Christian Fernsby ▼ | May 23, 2020
Coronavirus is a new strain of coronavirus and scientists still know very little about it.
David States
Angstrom Bio   David States
About a quarter of common colds are caused by human coronaviruses, but the antibodies that build up to protect the immune system don’t last long, meaning people can easily contract a cold again.

Studies have shown that most people who recover Covid-19 develop some antibodies, but it is not known how much protection they offer or how long they last.

Researchers from the University of Oxford analysed blood from recovered patients and found that levels of IgG antibodies, which is responsible for longer-lasting immunity, rose steeply in the first month of infection but then began to fall.

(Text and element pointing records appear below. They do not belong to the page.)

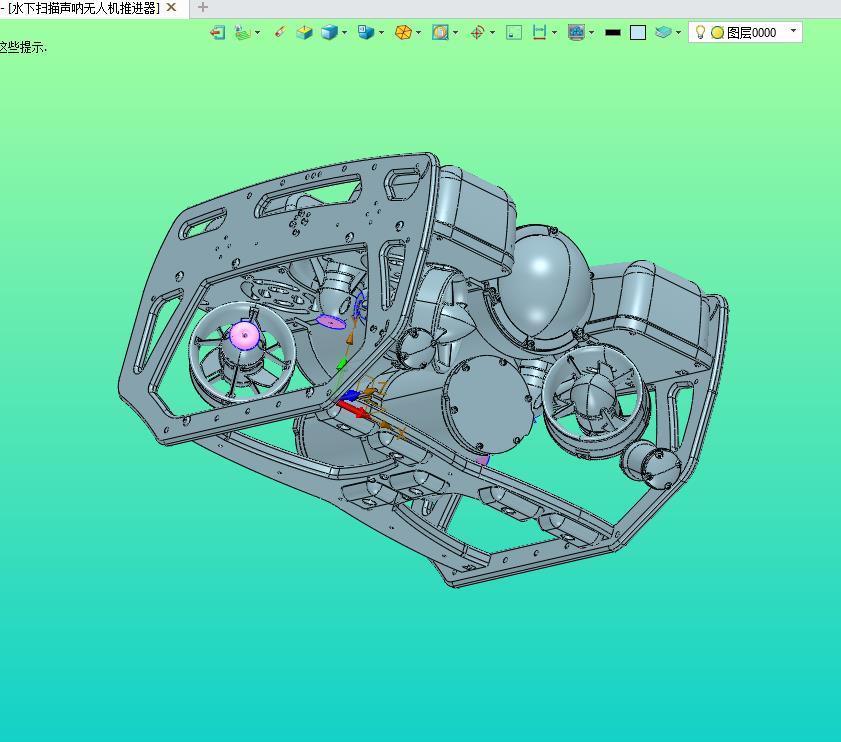Click the eraser icon in the toolbar
This screenshot has height=742, width=841.
tap(279, 33)
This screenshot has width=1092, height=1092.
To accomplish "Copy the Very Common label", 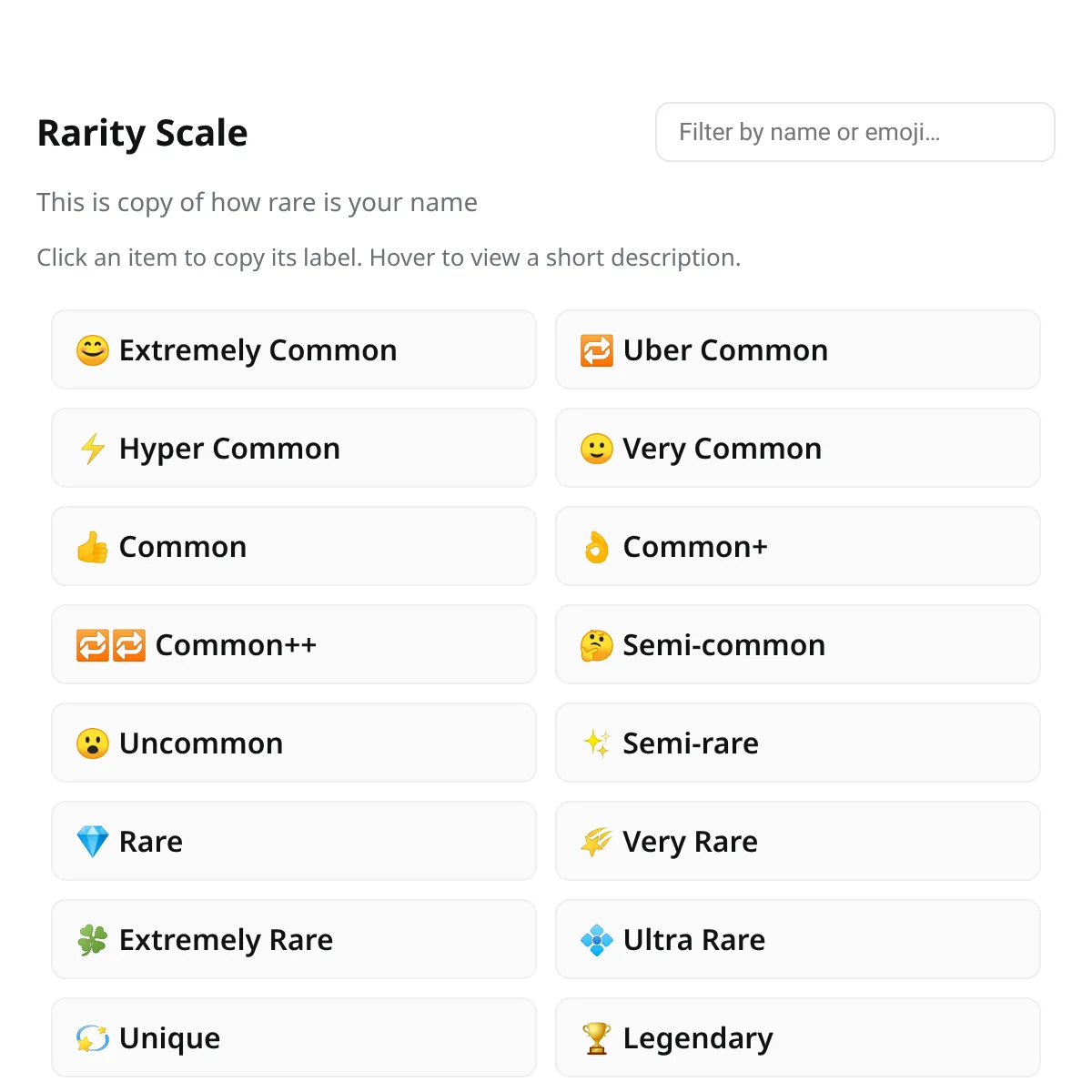I will tap(798, 448).
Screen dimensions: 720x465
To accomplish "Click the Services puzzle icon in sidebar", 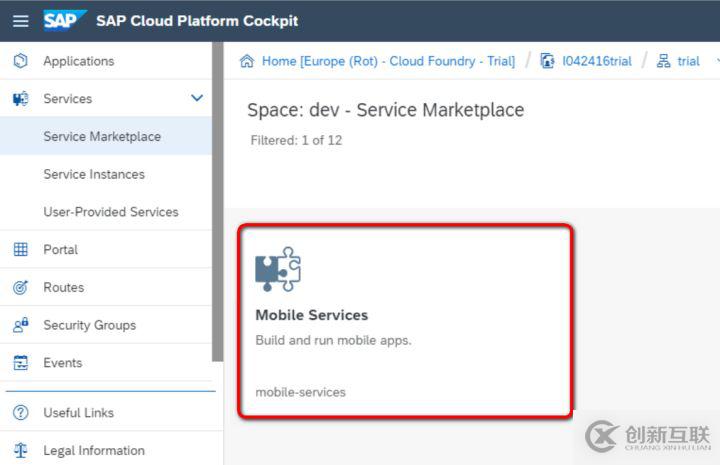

David States, chief medical officer of the U.S. health technology company Angstrom Bio, spelt out the challenges in a thread on Twitter last week.

"If you’re hoping a vaccine is going to be a knight in shining armour saving the day, you may be in for a disappointment.

"Sars-Cov-2 is a highly contagious virus.

"A vaccine will need to induce durable high level immunity, but coronaviruses often don’t induce that kind of immunity", he said.

He then pointed to the Oxford study, adding: "This is consistent with the other human coronaviruses.

"They induce an immune response, but it tends to fade so the same virus can reinfect us a year or two later." He added: "The problem is that Sars-Cov-2 is a highly contagious virus.That means a vaccine will need to be quite effective if it’s going to stop the spread."